To acheive this, we use a position encoding to encode the timestep.

In [None]:
def get_time_embedding(timesteps, embedding_dim):
    """
    Create sinusoidal time embeddings.

    :param timesteps: (B,) tensor of timesteps.
    :param embedding_dim: Dimension of the embeddings to create.
    :return: (B, embedding_dim) tensor of embeddings.
    """
    assert embedding_dim % 2 == 0, "Embedding dimension must be even"

    half_dim = embedding_dim // 2
    emb = math.log(10000) / (half_dim - 1)
    emb = torch.exp(torch.arange(half_dim, device=timesteps.device) * -emb)
    emb = timesteps.unsqueeze(1) * emb.unsqueeze(0)
    emb = torch.cat([torch.sin(emb), torch.cos(emb)], dim=-1)
    return emb

#### Down Block


In [None]:
# Down Block
class DownBlock(nn.Module):
    def __init__(self, in_channels, out_channels, t_emb_dim, down_sample=True, num_heads=4, num_layers=1):
        super().__init__()
        self.num_layers = num_layers
        self.down_sample = down_sample
        self.t_emb_dim = t_emb_dim

        self.resnet_conv_first = nn.ModuleList([
            nn.Sequential(
                nn.GroupNorm(8, in_channels if i == 0 else out_channels),
                nn.SiLU(),
                nn.Conv2d(in_channels if i == 0 else out_channels, out_channels, kernel_size=3, stride=1, padding=1),
            ) for i in range(num_layers)
        ])

        self.t_emb_layers = nn.ModuleList([
            nn.Sequential(
                nn.SiLU(),
                nn.Linear(self.t_emb_dim, out_channels)
            ) for _ in range(num_layers)
        ])

        self.resnet_conv_second = nn.ModuleList([
            nn.Sequential(
                nn.GroupNorm(8, out_channels),
                nn.SiLU(),
                nn.Conv2d(out_channels, out_channels, kernel_size=3, stride=1, padding=1),
            ) for _ in range(num_layers)
        ])

        self.attention_norms = nn.ModuleList([nn.GroupNorm(8, out_channels) for _ in range(num_layers)])
        self.attentions = nn.ModuleList([nn.MultiheadAttention(out_channels, num_heads, batch_first=True) for _ in range(num_layers)])
        self.residual_input_conv = nn.ModuleList([nn.Conv2d(in_channels if i == 0 else out_channels, out_channels, kernel_size=1) for i in range(num_layers)])
        self.down_sample_conv = nn.Conv2d(out_channels, out_channels, 4, 2, 1) if self.down_sample else nn.Identity()

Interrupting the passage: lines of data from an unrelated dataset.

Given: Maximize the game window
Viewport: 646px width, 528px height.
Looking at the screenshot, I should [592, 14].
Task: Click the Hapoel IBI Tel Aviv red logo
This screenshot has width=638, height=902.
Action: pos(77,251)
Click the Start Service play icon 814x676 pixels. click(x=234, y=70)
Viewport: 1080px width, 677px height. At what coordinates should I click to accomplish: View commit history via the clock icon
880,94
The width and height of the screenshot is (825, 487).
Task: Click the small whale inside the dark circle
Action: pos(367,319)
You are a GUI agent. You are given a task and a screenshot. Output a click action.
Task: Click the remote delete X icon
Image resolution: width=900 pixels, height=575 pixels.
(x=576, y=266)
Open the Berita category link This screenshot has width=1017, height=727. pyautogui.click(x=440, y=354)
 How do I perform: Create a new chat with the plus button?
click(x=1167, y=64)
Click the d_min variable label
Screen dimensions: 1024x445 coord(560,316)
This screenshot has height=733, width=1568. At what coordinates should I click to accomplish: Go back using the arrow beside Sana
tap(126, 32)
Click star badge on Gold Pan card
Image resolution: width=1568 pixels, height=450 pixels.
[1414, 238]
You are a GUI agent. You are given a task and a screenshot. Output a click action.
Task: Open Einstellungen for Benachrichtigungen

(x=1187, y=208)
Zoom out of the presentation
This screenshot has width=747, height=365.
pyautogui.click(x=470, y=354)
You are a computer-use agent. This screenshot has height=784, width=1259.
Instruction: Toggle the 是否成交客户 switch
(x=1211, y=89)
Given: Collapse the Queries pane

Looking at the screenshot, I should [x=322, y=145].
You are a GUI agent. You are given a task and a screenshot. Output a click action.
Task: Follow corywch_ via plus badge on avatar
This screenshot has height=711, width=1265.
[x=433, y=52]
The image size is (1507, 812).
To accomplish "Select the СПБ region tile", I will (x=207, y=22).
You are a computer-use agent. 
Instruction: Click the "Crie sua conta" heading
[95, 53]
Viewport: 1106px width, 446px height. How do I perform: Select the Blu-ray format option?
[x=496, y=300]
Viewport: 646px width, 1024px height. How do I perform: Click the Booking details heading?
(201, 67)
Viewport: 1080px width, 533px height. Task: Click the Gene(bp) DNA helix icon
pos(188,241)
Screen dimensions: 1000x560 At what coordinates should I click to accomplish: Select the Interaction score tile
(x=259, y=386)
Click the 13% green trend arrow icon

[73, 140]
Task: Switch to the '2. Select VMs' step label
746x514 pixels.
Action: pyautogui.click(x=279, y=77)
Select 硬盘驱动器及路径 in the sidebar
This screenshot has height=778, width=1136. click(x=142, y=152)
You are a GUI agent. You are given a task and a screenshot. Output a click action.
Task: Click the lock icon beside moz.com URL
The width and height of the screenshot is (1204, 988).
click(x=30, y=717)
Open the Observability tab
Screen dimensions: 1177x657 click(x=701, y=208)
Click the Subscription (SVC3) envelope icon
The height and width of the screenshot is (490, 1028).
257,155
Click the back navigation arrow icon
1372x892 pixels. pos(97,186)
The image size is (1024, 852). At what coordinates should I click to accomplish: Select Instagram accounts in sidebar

    def forward(self, x, t):
        t_emb = get_time_embedding(t, self.t_emb_dim)
        out = x
        for i in range(self.num_layers):
            resnet_input = out
            out = self.resnet_conv_first[i](out)
            out = out + self.t_emb_layers[i](t_emb)[:, :, None, None]
            out = self.resnet_conv_second[i](out)
            out = out + self.residual_input_conv[i](resnet_input)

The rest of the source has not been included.